The mere sound of the word, like a breath stroking your lips, conjures up images of decadence, revelry, hallucinations, insanity, and a mystical, mythical quality that no other drink, alcoholic or otherwise, can come near.
It is associated with murder, suicide, madness, the Moulin Rouge, Ernest Hemingway. Oscar Wilde, Picasso, and the Parisian world made famous on posters by Toulouse Lautrec. Even the way it is served - or should be served - is unique. You don't merely slop a healthy (or should that be unhealthy?) measure into any old glass add ice and water, raise it to your lips and slurp it down. No, that may suffice for its sister-born-on-the-wrong-side-of-the-blanket-drink Pernod but to savour absinthe, you must have the right equipment and engage in the proper ceremony.

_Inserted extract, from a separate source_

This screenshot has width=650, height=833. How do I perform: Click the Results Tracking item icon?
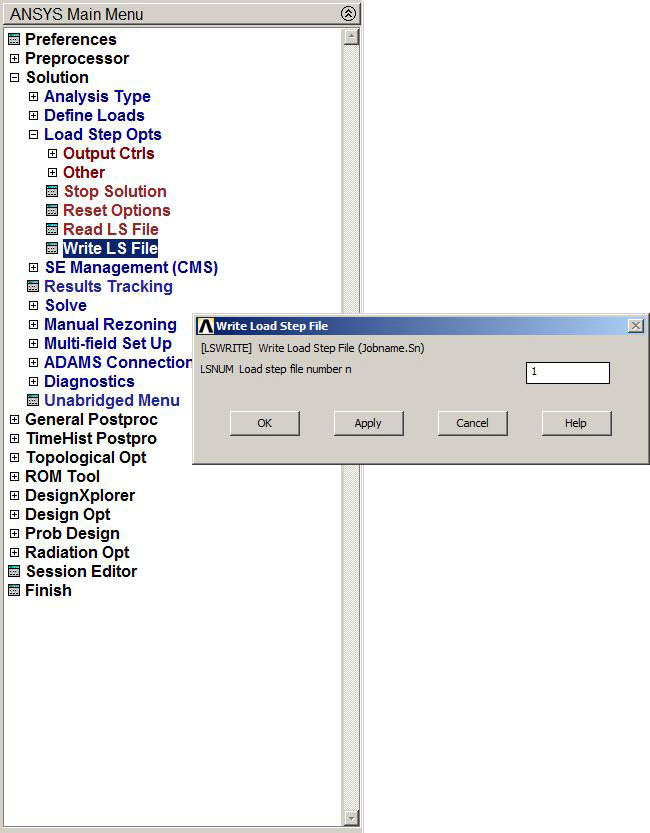tap(33, 287)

You need a water fountain, the correct glasses, proper spoons, lump sugar of the highest quality. You need to watch as the iced water pours over the sugar balanced on the slotted spoon that nestles comfortably across the top of the glass. Regulate the flow of water to ensure the cube is thoroughly dissolved before you turn it off, remove your drink and taste it. Before you do, let all your senses indulge in the magical transformation that has taken the clear green liquid and transformed it, as if by magic, into a cloudy, aromatic ambrosia. Inhale the wondrous blend of aniseed and herbs. Close your eyes and allow yourself to concentrate fully as you take your first sip. Let the liquid flow over your tongue, caressing your taste buds before swallowing. Don't rush. The Absinthe Fairy doesn't like to be rushed. Besides, that way leads to madness...
OK, we've avoided the controversy long enough. Absinthe was banned in many places throughout the world as it became linked to acts of sheer lunacy. One such urban myth had it that Van Gogh sliced off his ear following a marathon absinthe session. Not true though apparently. Yes, he lost his ear, but absinthe was not the cause.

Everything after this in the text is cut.